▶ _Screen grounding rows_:
'''
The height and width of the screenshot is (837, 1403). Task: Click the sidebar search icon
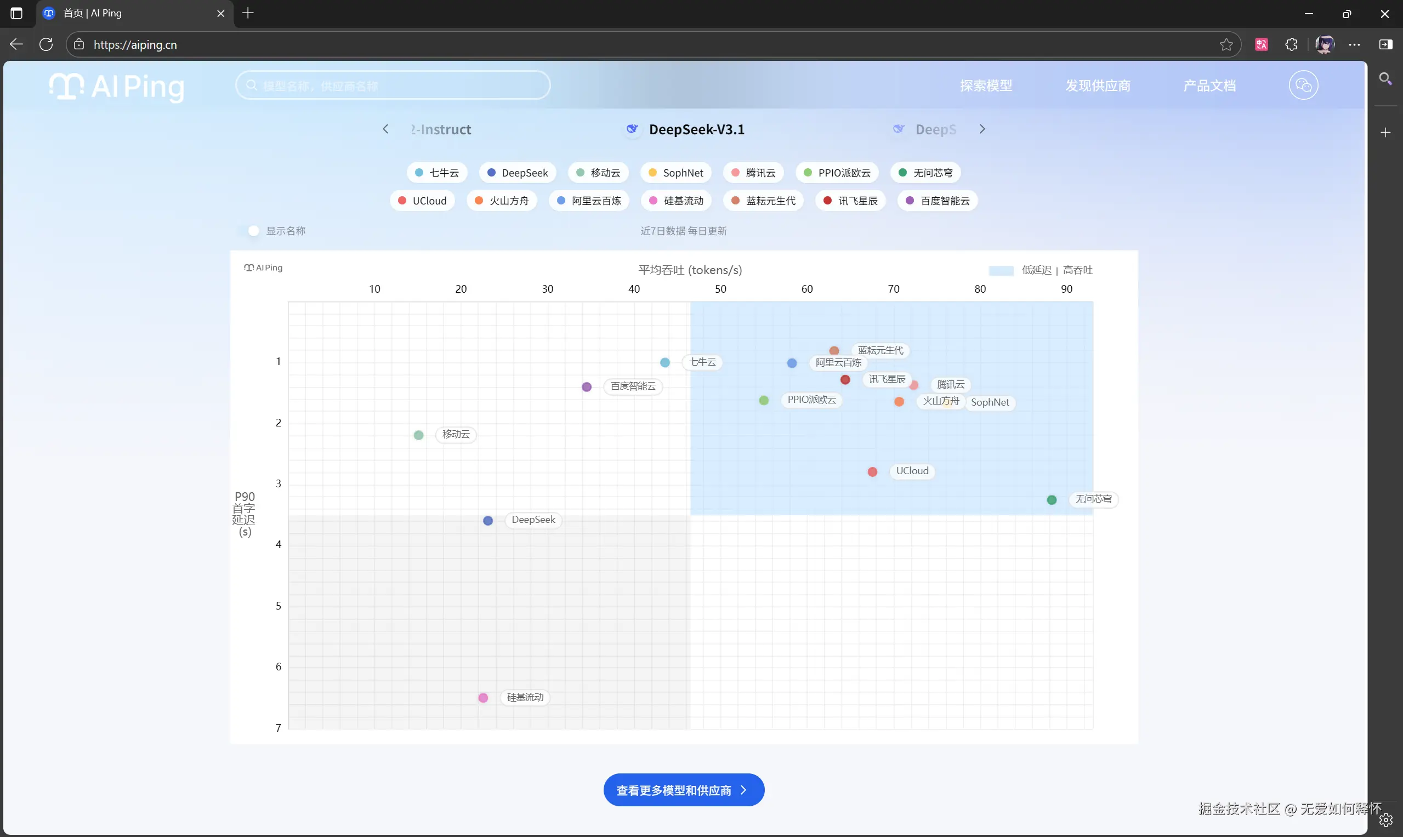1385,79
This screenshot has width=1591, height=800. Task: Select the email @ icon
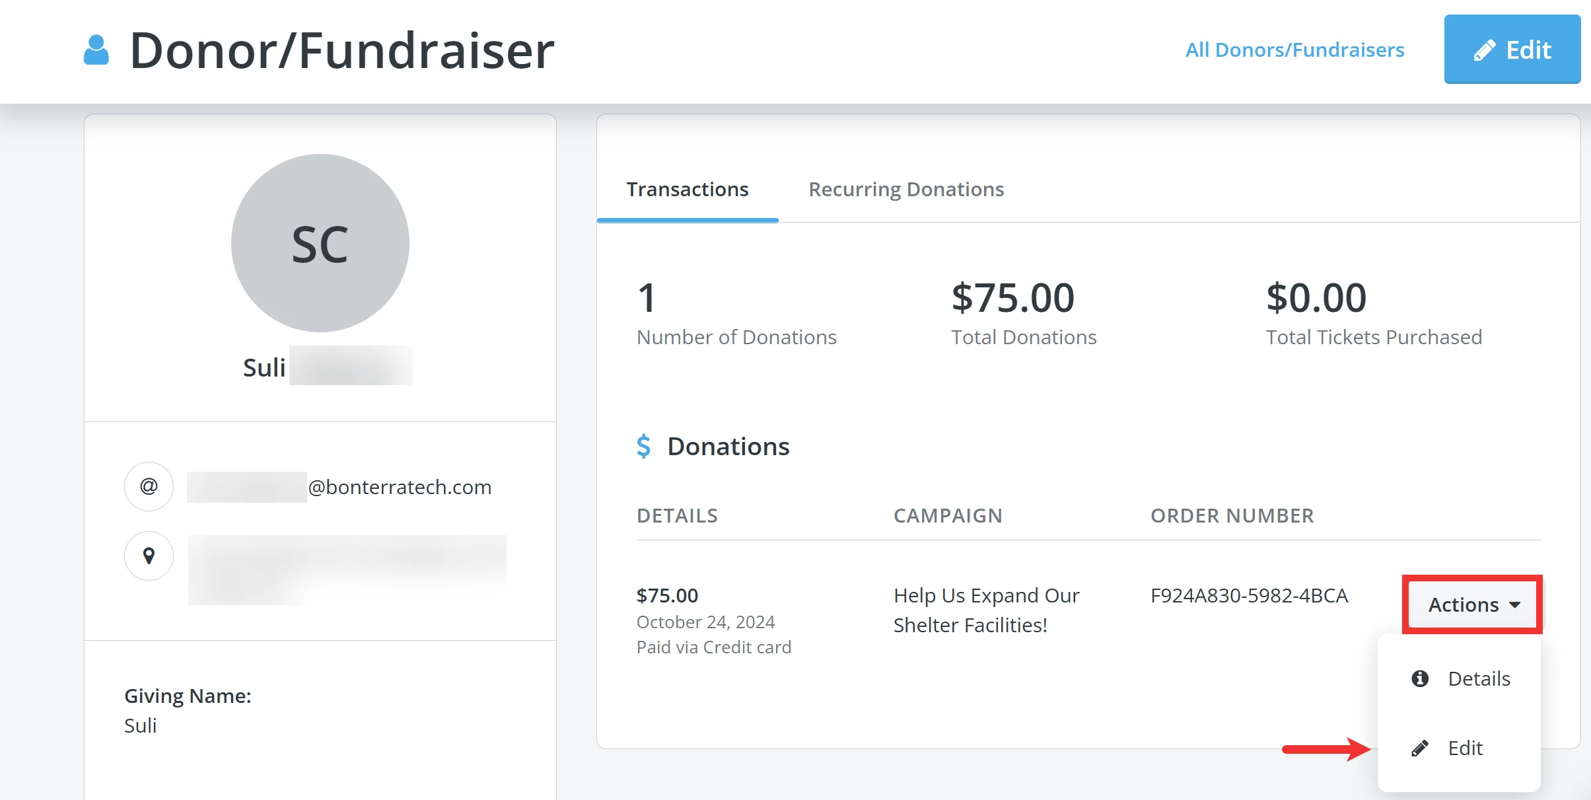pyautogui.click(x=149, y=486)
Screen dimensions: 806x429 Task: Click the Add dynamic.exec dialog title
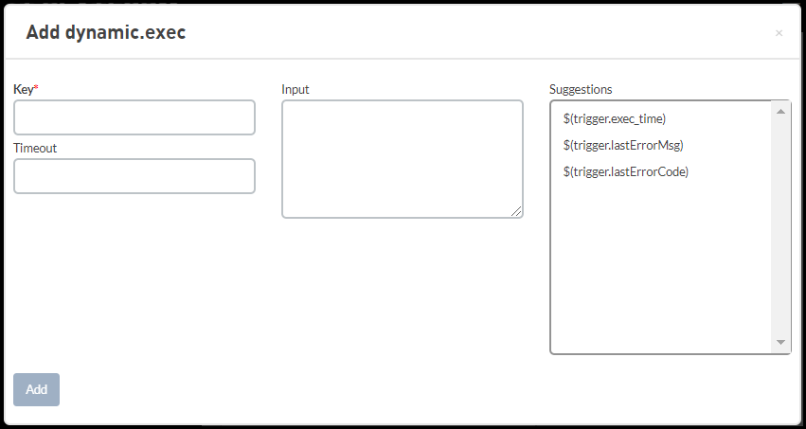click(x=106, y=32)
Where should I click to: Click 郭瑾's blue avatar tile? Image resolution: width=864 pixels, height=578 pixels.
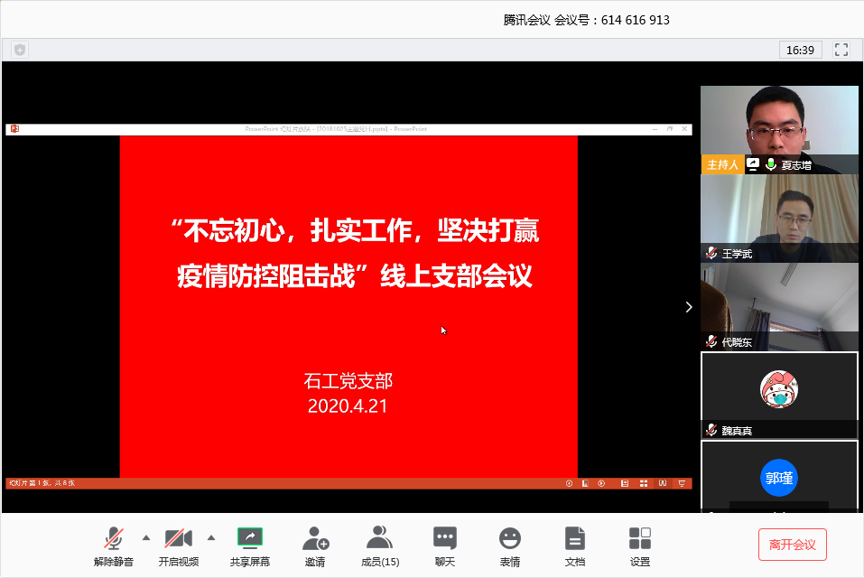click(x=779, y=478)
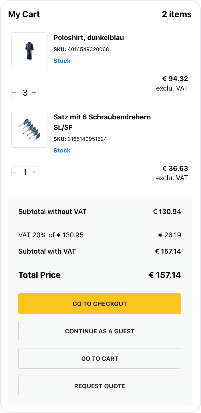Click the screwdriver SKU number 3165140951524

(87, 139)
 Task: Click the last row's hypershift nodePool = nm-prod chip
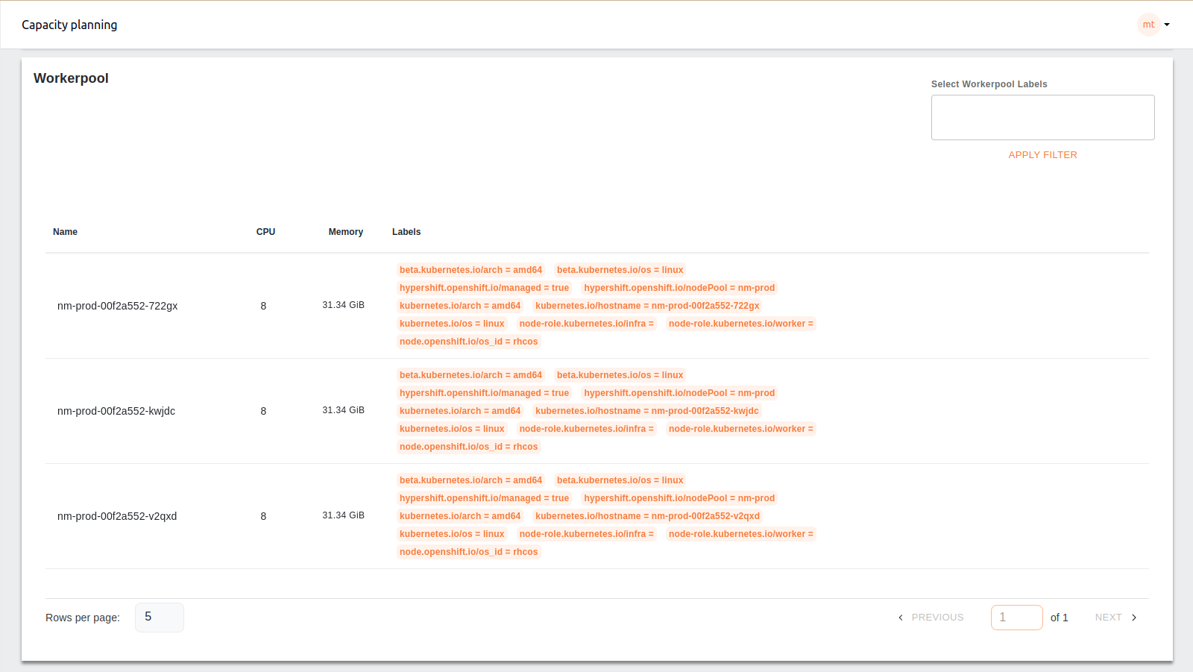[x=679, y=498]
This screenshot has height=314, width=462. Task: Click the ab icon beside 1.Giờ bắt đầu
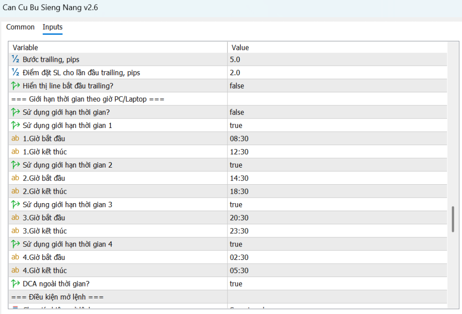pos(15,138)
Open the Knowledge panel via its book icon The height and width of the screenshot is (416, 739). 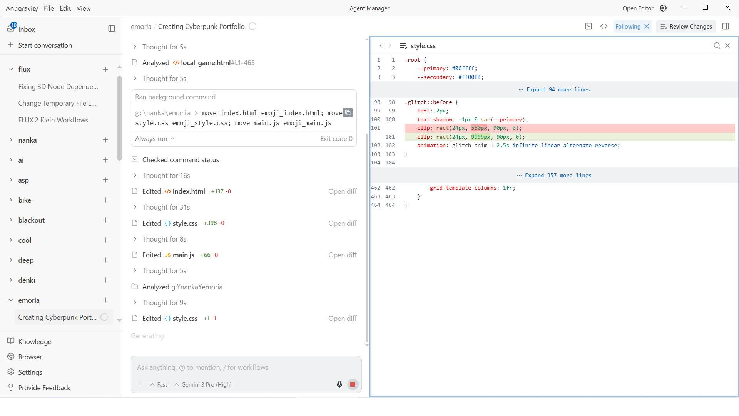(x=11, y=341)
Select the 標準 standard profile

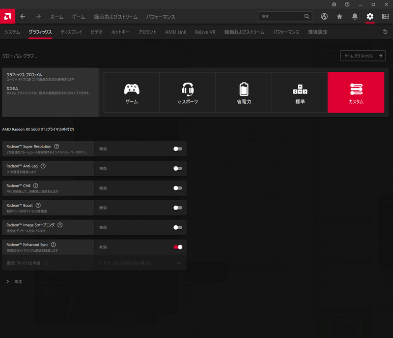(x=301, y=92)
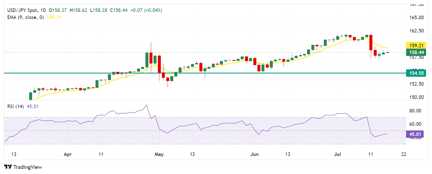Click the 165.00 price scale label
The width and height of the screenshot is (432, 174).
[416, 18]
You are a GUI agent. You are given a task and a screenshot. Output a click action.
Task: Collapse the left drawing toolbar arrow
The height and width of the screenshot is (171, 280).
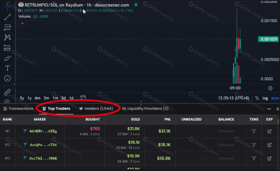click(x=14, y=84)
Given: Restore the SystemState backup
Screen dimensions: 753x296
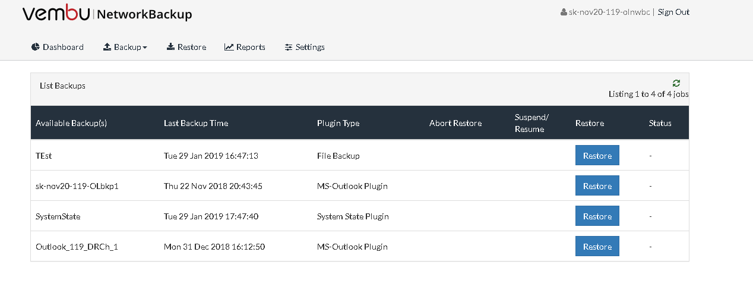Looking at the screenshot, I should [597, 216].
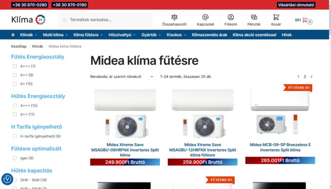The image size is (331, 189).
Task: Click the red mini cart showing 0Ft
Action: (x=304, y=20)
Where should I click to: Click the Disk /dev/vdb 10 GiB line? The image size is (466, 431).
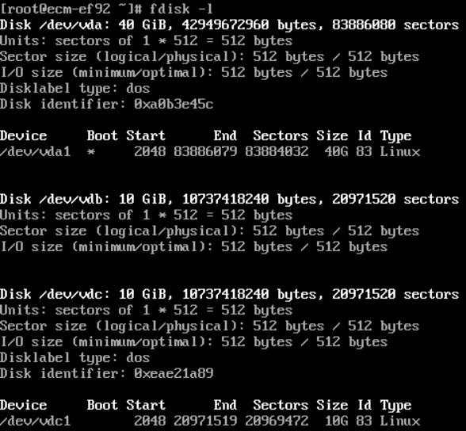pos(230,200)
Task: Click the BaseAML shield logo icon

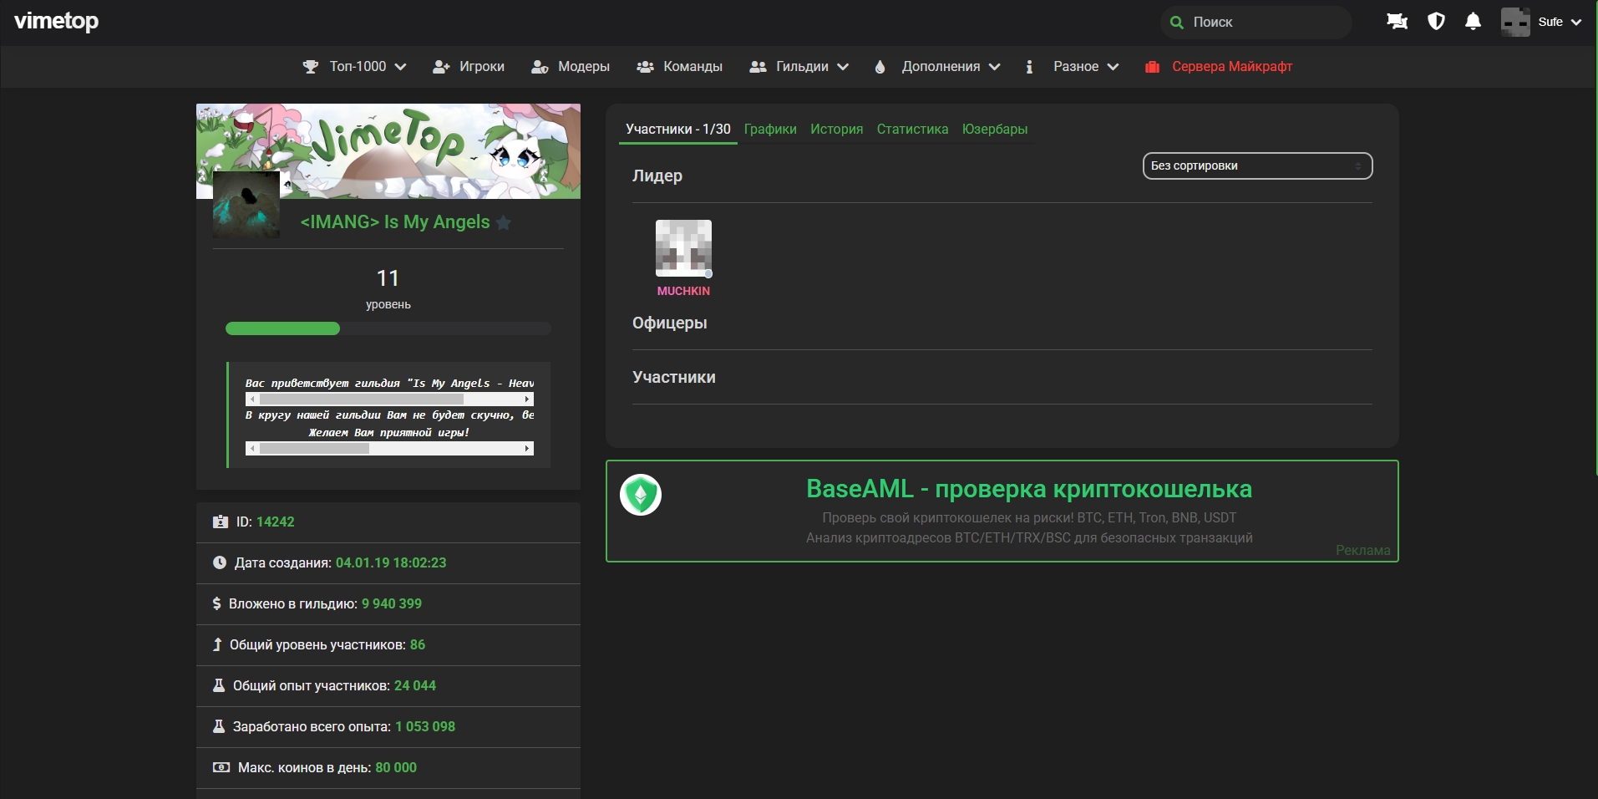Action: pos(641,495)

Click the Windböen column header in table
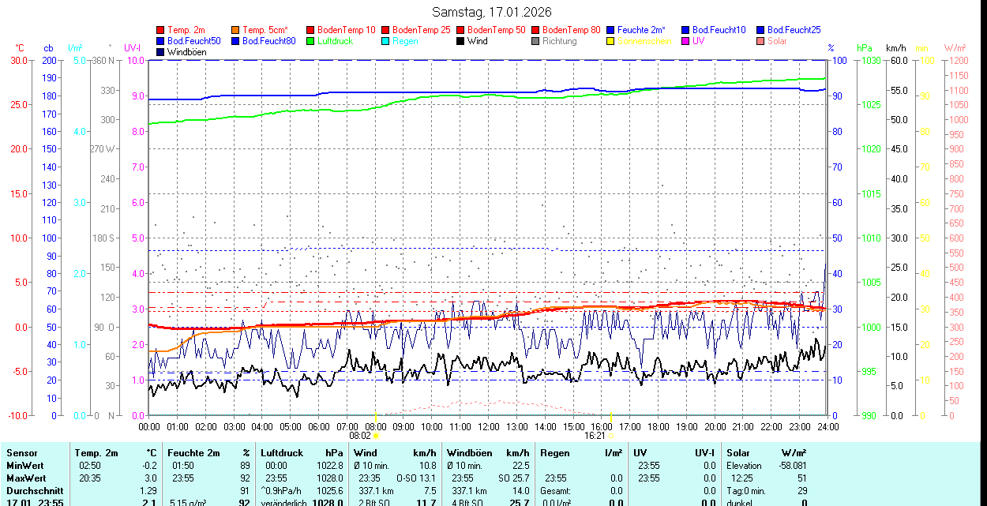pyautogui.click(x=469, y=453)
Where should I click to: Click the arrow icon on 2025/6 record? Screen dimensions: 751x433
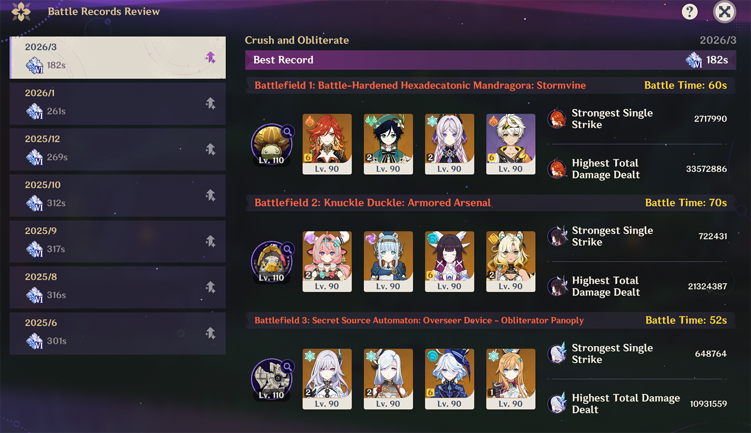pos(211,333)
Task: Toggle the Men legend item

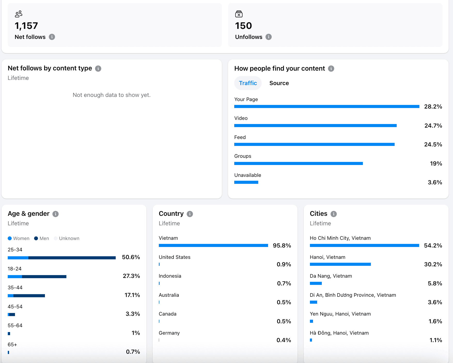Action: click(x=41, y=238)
'''
Format the rows from the first line through the line containing "click(x=106, y=32)" as a numbered list, including both of those lines. Skip any blank lines and leave the pictures out.

▶ _RESULT_:
1. The height and width of the screenshot is (837, 1403). Task: Click the sidebar search icon
2. 1385,79
3. This screenshot has width=1591, height=800. Task: Select the email @ icon
4. pyautogui.click(x=149, y=486)
5. Screen dimensions: 806x429 Task: Click the Add dynamic.exec dialog title
6. click(x=106, y=32)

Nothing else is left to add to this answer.